## Exercise instructions
At the line containing "800x609 pixels.", begin an exact copy of the lines below and continue through the final one, with no pictures.

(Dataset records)

####################

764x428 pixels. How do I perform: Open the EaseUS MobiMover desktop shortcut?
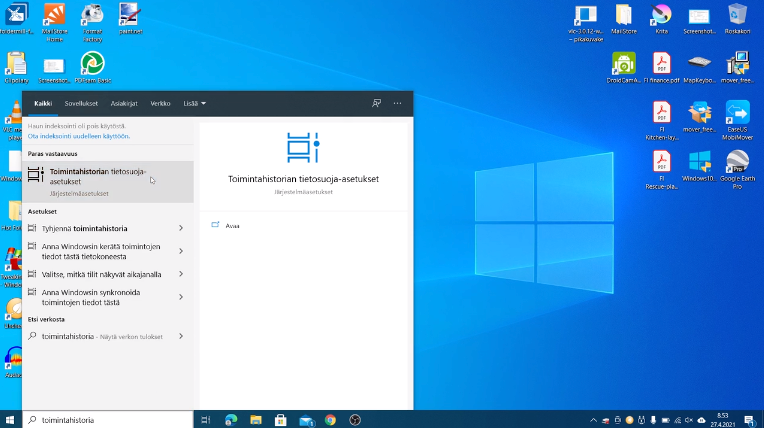tap(738, 114)
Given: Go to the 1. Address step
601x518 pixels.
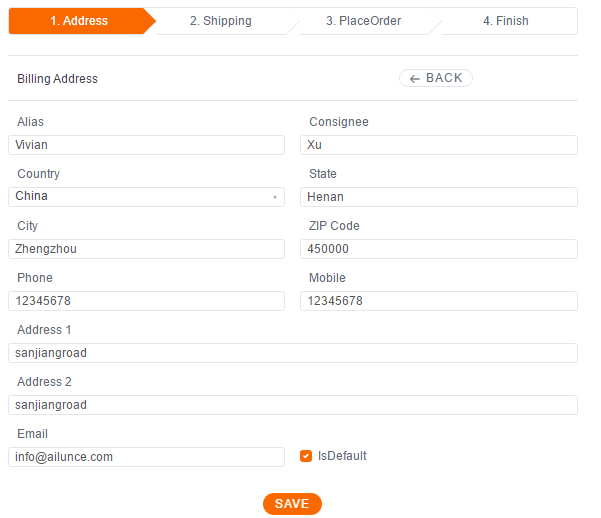Looking at the screenshot, I should tap(79, 21).
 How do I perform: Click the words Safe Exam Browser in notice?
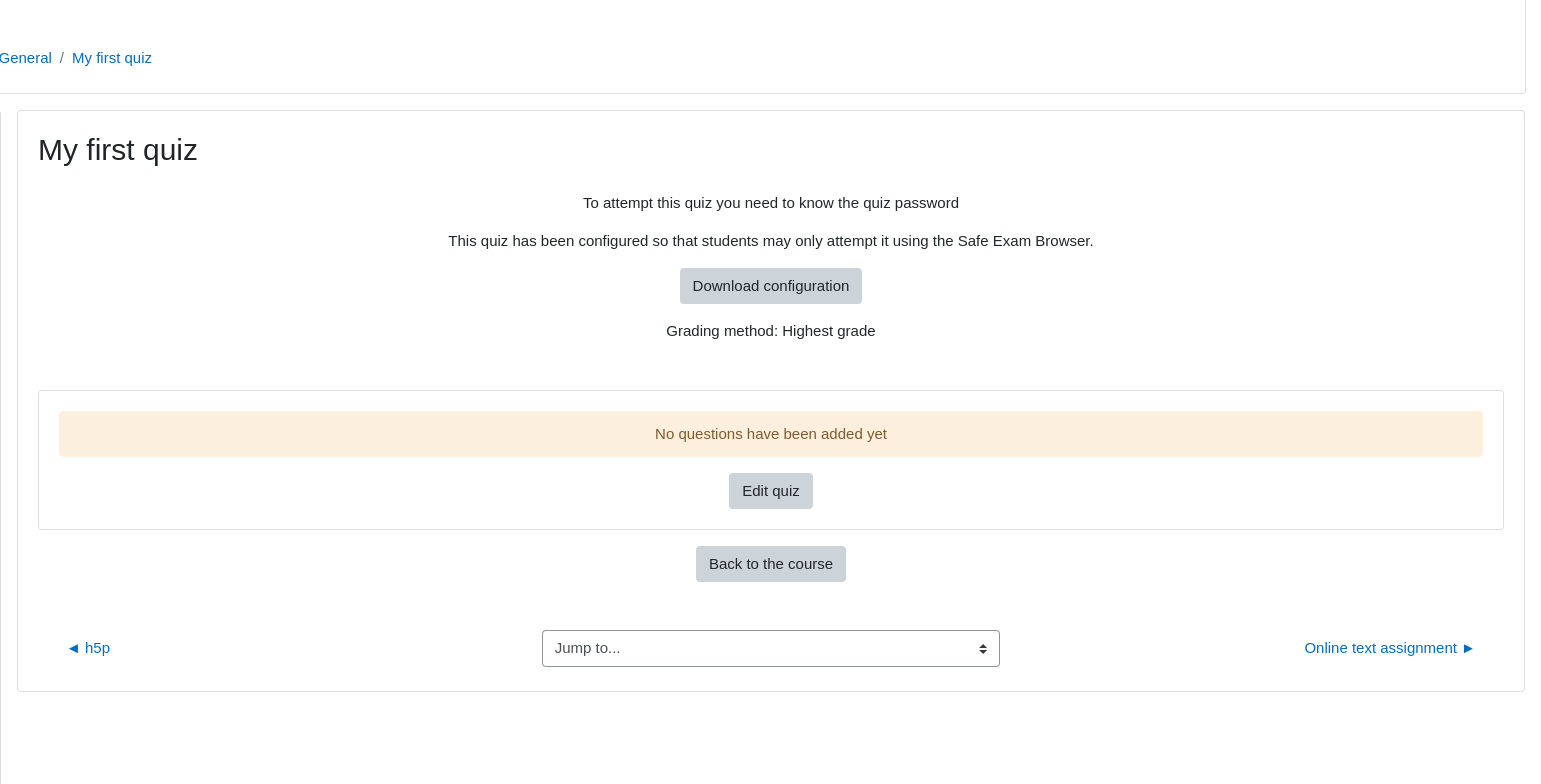[1024, 241]
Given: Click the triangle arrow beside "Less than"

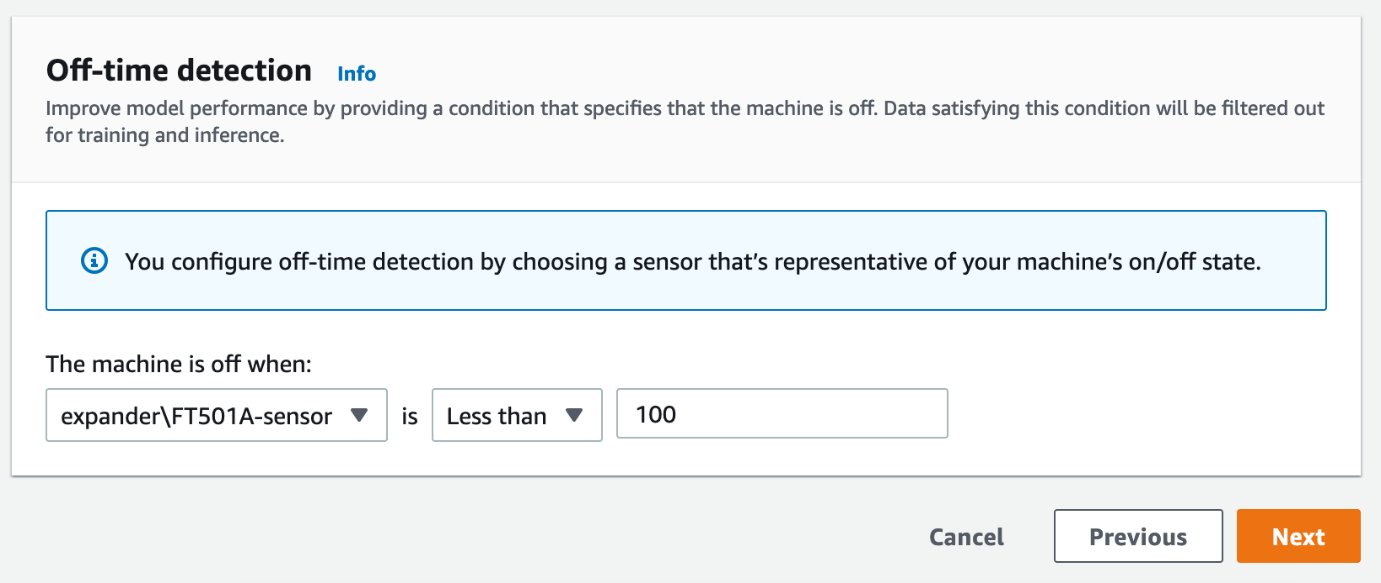Looking at the screenshot, I should [574, 415].
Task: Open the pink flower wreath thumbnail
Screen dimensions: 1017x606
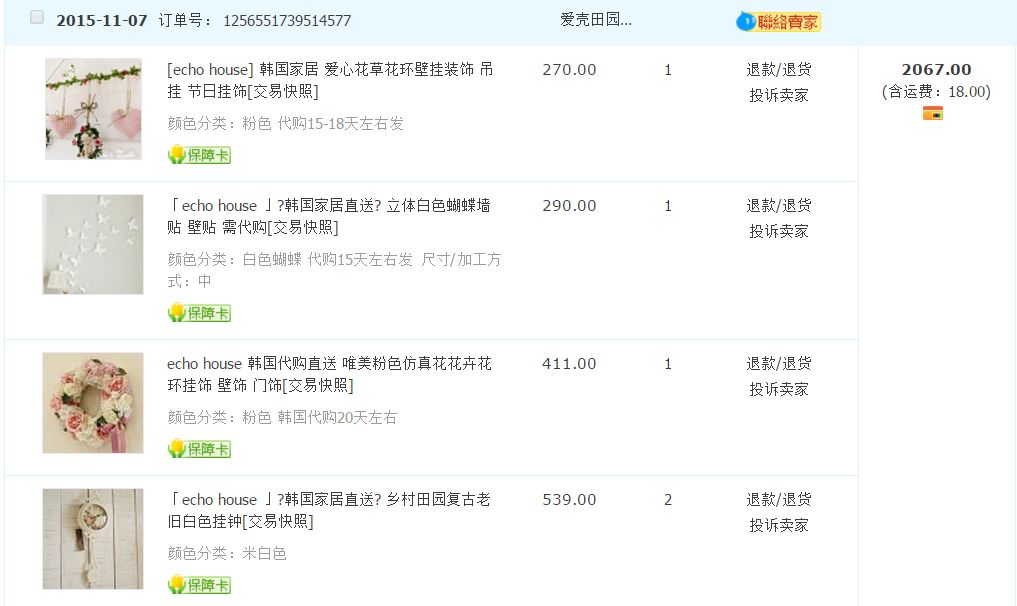Action: tap(93, 402)
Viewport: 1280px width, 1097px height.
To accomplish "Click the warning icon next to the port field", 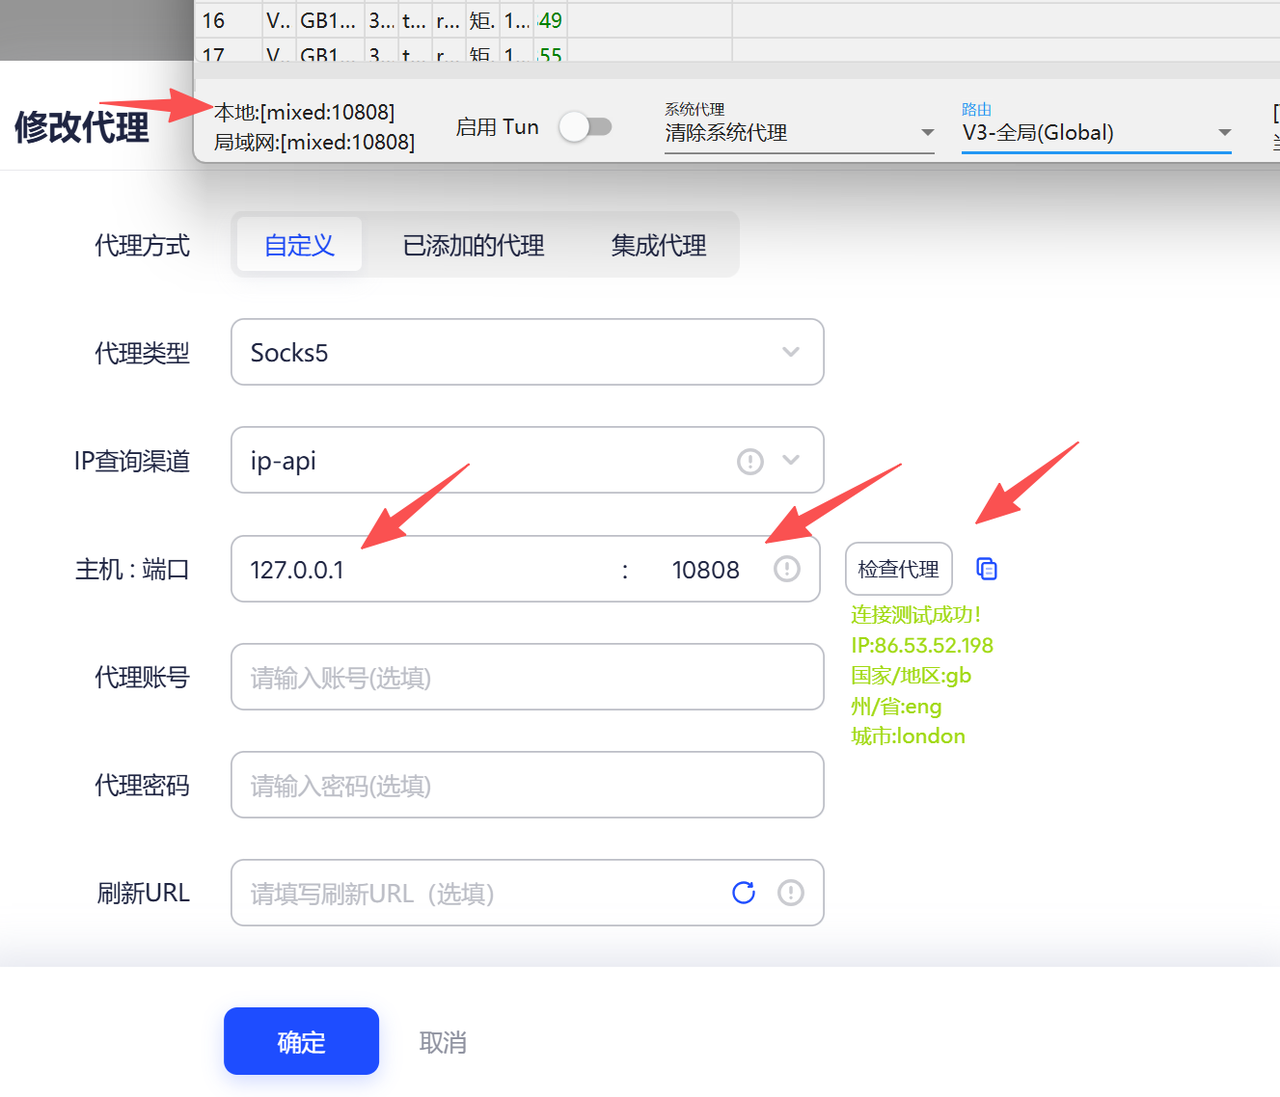I will coord(786,568).
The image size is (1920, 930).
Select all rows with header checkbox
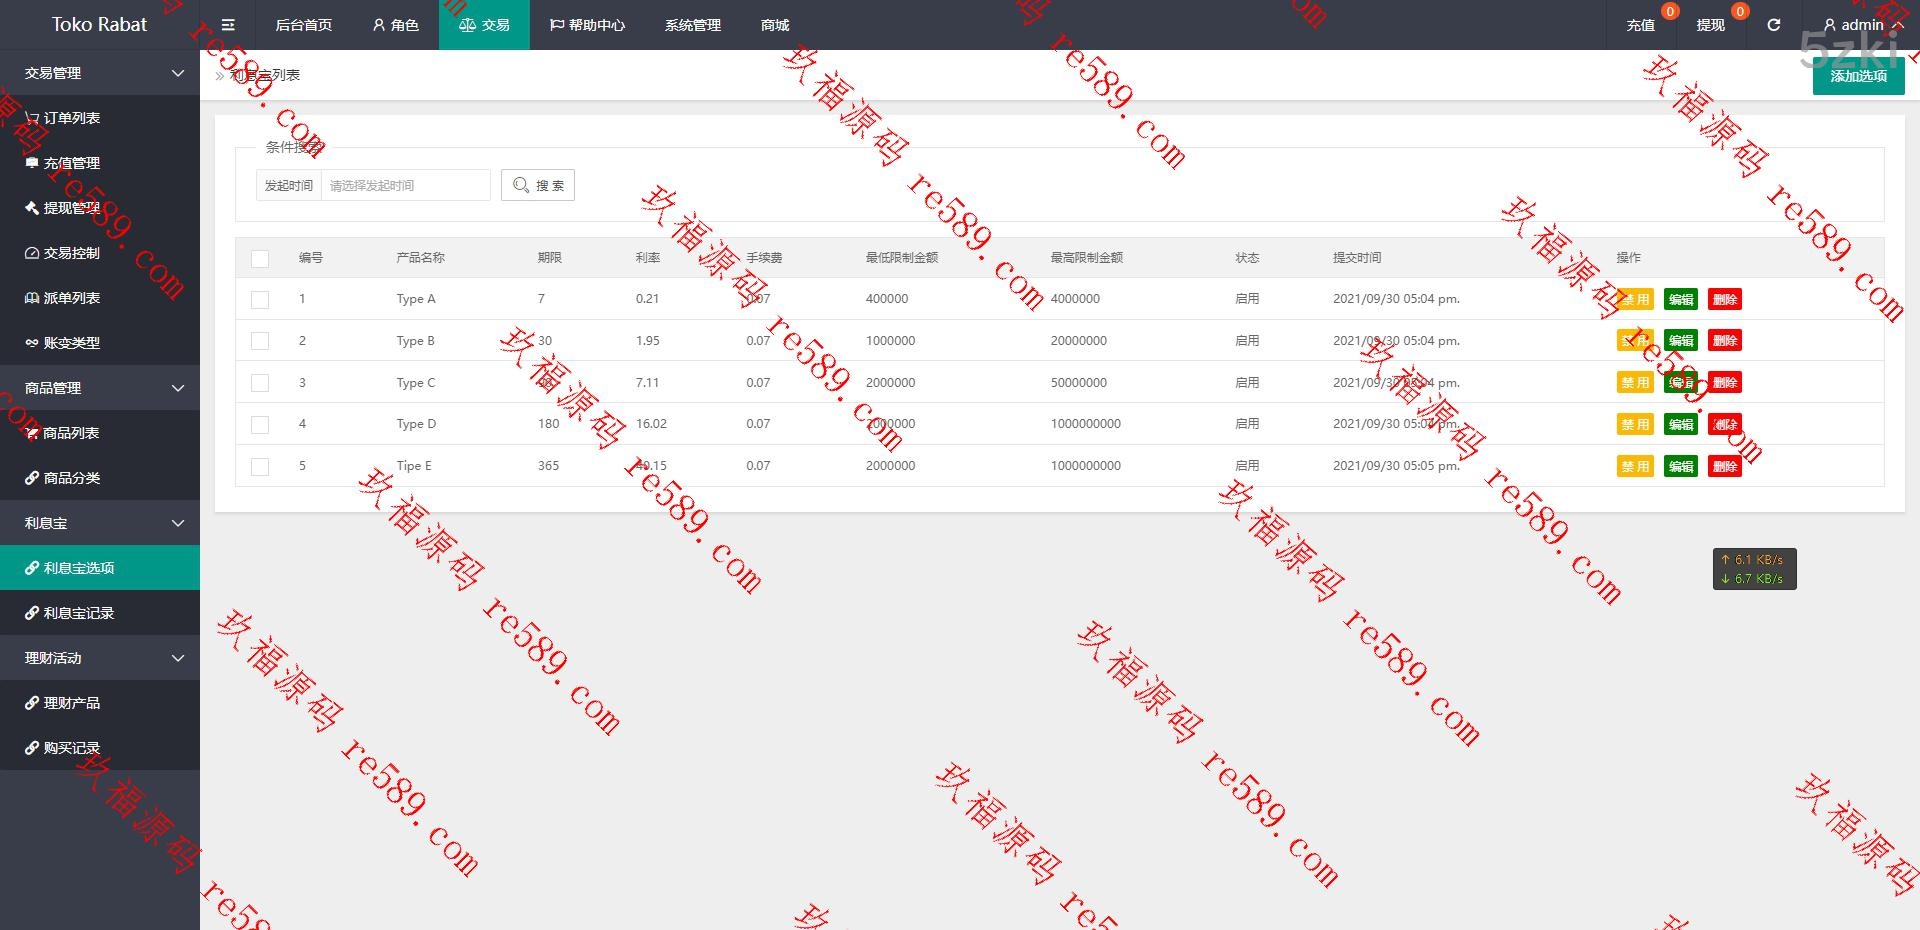(x=260, y=258)
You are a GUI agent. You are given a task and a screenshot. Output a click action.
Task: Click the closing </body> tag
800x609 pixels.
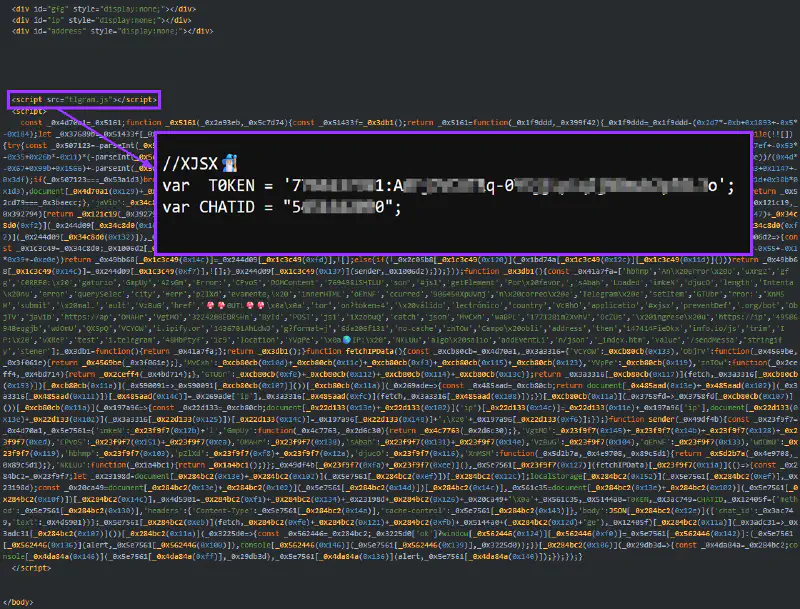tap(22, 602)
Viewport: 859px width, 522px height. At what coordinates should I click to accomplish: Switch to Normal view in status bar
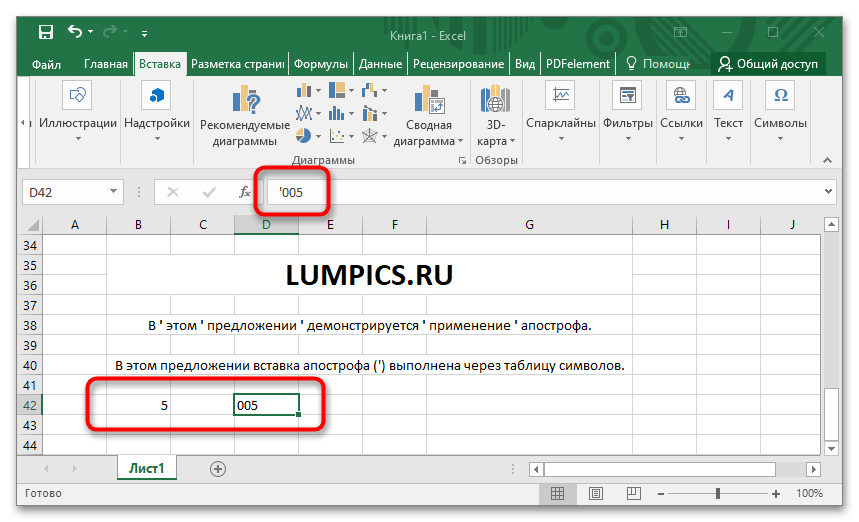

####################

## Worked solution
800x609 pixels.
tap(22, 602)
Viewport: 859px width, 522px height. At what coordinates should I click to accomplish: Switch to Normal view in status bar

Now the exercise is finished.